*REQUIRED WORK*
Please reproduce the entries below exactly, starting at the first line and ending with the line that holds "Given: Open the All Top Games tile".

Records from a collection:
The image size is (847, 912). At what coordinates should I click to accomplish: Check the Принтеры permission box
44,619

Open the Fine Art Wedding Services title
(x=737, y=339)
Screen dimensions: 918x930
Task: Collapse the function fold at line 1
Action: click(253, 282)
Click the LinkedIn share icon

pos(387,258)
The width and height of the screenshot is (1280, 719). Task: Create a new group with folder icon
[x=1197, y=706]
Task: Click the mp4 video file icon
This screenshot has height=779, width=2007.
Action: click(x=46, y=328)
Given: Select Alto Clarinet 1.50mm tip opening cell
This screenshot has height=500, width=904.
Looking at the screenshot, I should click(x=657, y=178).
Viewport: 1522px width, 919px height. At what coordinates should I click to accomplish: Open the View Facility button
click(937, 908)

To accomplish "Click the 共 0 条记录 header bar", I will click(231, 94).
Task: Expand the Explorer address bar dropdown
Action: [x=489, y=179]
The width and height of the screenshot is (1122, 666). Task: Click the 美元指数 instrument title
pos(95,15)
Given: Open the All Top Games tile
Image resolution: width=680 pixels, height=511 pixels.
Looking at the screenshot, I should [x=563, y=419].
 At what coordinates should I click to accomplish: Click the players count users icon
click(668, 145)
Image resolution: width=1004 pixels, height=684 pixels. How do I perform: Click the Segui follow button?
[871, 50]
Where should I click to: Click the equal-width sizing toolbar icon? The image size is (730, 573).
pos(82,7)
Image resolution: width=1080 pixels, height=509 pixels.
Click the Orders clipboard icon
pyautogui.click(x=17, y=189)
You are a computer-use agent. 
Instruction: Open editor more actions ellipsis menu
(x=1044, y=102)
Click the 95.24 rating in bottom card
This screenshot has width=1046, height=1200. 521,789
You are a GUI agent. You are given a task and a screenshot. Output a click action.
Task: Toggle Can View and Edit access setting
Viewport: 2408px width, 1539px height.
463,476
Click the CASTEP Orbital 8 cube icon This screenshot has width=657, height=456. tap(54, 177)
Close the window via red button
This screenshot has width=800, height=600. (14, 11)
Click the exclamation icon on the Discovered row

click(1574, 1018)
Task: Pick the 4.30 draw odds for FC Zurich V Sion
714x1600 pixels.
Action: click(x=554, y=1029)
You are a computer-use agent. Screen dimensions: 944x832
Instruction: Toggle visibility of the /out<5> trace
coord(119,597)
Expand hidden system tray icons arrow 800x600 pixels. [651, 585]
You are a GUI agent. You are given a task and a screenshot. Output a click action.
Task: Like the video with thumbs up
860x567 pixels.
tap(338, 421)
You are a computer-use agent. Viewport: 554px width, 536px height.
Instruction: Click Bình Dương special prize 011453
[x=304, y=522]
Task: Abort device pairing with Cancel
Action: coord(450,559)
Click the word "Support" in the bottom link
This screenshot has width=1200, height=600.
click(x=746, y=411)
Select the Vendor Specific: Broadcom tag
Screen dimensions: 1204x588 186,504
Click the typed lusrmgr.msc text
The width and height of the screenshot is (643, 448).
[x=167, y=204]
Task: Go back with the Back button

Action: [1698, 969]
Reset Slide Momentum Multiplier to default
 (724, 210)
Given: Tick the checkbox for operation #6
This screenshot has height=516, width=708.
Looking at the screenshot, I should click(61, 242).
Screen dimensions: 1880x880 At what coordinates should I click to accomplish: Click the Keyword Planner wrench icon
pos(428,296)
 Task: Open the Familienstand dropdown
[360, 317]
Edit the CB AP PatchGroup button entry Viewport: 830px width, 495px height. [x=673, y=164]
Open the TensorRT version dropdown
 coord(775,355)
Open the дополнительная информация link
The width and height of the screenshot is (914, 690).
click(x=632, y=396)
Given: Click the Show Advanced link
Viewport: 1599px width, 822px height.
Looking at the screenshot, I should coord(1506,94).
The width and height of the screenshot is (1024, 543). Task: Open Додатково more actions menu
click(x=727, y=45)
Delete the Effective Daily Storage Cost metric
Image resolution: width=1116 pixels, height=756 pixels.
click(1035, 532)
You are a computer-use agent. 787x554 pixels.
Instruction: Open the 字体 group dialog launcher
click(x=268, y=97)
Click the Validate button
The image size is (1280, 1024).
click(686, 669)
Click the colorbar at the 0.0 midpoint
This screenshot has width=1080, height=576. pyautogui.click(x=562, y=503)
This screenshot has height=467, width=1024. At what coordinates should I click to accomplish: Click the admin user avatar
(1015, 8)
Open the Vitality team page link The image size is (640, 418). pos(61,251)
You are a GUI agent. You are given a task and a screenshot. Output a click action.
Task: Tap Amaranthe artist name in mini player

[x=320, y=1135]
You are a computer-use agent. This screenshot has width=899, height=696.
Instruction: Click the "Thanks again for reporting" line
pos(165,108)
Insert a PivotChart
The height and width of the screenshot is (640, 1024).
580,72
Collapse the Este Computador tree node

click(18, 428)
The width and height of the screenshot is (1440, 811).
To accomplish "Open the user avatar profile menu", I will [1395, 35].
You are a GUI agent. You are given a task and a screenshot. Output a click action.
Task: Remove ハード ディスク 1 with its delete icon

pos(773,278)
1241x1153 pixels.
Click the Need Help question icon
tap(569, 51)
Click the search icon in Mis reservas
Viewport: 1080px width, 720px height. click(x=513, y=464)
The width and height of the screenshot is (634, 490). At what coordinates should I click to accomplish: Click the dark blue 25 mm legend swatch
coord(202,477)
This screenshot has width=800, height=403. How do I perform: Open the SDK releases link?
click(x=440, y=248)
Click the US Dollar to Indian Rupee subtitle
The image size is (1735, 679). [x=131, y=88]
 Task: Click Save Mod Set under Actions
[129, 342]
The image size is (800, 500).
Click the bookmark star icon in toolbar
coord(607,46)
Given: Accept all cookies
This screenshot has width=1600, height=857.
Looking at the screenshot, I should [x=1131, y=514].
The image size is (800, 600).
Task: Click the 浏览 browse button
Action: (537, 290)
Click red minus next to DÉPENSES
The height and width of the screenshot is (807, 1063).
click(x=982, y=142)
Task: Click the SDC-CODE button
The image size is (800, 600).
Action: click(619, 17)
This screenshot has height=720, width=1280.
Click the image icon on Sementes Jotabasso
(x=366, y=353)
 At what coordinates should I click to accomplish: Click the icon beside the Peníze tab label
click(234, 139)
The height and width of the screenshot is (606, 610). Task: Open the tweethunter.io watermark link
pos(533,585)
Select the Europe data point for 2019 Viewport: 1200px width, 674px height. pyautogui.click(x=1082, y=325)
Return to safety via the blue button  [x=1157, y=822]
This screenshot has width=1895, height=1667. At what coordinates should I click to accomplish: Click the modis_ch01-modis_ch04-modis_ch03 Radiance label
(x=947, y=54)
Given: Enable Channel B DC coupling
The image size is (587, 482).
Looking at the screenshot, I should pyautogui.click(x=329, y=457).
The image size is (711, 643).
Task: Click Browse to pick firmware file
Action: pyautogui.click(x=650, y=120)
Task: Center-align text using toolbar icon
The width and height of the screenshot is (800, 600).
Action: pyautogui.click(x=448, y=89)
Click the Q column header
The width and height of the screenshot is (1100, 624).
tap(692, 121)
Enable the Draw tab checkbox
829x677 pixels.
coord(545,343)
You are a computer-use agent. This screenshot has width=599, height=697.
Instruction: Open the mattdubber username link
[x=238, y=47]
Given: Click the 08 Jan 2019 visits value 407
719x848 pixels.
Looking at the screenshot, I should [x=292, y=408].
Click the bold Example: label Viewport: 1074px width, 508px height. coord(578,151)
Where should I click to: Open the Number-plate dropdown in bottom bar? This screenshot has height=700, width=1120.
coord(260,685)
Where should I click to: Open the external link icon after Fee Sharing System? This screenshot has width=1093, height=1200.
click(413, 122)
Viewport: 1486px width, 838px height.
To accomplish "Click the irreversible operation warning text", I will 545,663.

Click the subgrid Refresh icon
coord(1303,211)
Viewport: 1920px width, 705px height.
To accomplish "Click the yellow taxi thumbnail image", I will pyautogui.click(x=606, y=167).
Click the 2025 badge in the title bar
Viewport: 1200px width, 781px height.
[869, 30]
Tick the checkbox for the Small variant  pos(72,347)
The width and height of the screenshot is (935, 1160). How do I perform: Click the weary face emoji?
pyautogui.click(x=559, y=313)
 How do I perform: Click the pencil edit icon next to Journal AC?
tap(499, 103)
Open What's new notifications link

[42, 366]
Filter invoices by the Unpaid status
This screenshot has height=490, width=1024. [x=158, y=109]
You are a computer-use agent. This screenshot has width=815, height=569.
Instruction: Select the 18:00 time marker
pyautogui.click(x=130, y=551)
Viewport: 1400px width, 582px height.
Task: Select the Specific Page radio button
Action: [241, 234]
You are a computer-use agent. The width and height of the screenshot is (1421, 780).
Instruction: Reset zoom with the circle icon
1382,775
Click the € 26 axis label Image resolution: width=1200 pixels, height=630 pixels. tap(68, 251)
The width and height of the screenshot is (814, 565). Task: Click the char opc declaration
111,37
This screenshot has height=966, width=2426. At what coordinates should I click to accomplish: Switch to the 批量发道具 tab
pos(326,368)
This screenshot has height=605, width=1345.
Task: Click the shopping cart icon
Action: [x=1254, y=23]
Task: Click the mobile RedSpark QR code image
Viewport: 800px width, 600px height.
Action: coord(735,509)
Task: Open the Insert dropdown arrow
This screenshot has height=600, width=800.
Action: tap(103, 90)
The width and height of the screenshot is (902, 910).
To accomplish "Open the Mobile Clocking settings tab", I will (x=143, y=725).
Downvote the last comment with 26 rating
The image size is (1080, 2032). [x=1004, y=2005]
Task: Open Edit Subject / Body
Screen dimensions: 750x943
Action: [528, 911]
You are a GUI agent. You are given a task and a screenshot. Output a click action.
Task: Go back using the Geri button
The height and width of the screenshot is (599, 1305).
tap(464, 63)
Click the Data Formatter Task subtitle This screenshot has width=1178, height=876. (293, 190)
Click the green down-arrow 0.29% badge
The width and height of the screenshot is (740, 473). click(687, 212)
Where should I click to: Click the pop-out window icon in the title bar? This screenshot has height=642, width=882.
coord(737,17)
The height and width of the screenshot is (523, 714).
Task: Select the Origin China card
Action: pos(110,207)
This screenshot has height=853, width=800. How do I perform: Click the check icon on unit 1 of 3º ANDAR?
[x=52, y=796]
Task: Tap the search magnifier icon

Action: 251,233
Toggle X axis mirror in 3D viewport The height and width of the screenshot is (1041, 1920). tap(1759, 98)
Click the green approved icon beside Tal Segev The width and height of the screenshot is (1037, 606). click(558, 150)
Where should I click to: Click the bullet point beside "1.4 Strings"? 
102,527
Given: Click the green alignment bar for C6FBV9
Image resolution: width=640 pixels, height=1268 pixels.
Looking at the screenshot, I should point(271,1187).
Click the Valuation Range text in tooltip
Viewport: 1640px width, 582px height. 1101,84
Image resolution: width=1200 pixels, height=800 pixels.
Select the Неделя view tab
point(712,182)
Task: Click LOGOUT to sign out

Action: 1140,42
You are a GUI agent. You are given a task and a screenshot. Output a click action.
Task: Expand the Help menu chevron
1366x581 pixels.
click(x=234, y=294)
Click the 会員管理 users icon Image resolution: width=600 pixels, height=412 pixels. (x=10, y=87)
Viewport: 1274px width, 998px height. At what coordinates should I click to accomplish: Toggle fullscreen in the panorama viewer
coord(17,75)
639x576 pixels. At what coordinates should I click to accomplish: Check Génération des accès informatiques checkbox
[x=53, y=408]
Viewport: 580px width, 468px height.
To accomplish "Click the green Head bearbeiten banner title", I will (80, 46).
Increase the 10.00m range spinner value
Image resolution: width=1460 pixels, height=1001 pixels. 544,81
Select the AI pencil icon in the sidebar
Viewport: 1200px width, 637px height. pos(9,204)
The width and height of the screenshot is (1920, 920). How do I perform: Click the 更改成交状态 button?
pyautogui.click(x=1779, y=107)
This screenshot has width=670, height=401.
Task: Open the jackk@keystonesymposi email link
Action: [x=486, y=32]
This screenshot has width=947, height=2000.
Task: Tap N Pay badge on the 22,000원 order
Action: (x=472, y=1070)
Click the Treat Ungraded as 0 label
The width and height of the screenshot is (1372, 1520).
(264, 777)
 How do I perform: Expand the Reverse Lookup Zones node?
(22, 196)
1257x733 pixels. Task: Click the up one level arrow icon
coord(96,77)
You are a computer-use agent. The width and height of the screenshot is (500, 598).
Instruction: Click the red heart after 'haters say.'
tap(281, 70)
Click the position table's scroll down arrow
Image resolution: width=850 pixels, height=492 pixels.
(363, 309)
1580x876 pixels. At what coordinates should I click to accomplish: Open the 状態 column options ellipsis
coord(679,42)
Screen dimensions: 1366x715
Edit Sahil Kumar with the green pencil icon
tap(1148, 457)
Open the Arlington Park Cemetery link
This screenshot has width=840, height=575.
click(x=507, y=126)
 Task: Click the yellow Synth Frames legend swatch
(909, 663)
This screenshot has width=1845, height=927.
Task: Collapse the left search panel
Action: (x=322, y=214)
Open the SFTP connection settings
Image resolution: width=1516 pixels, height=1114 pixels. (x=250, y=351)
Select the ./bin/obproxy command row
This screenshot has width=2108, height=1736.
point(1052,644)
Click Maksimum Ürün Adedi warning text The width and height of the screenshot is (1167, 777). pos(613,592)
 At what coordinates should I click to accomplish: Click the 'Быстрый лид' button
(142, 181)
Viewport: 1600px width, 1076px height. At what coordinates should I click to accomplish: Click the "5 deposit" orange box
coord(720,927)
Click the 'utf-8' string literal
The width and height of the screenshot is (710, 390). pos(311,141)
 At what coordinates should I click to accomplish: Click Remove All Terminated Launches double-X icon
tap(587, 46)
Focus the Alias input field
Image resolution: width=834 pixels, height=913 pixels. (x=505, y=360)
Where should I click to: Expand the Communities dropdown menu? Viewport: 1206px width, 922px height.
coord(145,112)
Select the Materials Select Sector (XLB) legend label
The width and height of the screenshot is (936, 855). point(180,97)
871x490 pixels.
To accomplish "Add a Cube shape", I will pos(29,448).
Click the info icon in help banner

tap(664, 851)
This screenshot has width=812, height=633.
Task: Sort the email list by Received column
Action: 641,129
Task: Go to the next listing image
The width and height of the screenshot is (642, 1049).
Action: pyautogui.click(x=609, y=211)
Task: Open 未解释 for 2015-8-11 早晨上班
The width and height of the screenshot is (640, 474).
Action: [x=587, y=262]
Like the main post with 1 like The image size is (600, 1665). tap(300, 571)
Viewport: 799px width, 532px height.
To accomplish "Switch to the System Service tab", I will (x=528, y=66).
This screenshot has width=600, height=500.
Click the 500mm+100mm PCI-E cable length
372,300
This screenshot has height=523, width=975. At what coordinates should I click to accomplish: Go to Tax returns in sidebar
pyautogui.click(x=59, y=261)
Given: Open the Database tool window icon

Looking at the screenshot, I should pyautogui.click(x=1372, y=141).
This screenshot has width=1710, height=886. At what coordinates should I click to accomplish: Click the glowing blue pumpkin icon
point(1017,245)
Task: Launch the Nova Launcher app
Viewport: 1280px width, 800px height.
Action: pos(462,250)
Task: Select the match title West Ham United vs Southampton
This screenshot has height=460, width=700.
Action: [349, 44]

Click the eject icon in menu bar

*ANSWER TO THIS TASK*
The image size is (847, 912). At what coordinates should I click to accomplish: Check the Принтеры permission box
44,619

Open the Fine Art Wedding Services title
(x=737, y=339)
Screen dimensions: 918x930
Task: Collapse the function fold at line 1
Action: click(253, 282)
Click the LinkedIn share icon

pos(387,258)
The width and height of the screenshot is (1280, 719). Task: Create a new group with folder icon
[x=1197, y=706]
Task: Click the mp4 video file icon
This screenshot has height=779, width=2007.
Action: click(x=46, y=328)
Given: Select Alto Clarinet 1.50mm tip opening cell
This screenshot has height=500, width=904.
Looking at the screenshot, I should click(x=657, y=178).
Viewport: 1522px width, 919px height. At what coordinates should I click to accomplish: Open the View Facility button
click(937, 908)

To accomplish "Click the 共 0 条记录 header bar", I will click(231, 94).
Task: Expand the Explorer address bar dropdown
Action: [x=489, y=179]
The width and height of the screenshot is (1122, 666). Task: Click the 美元指数 instrument title
pos(95,15)
Given: Open the All Top Games tile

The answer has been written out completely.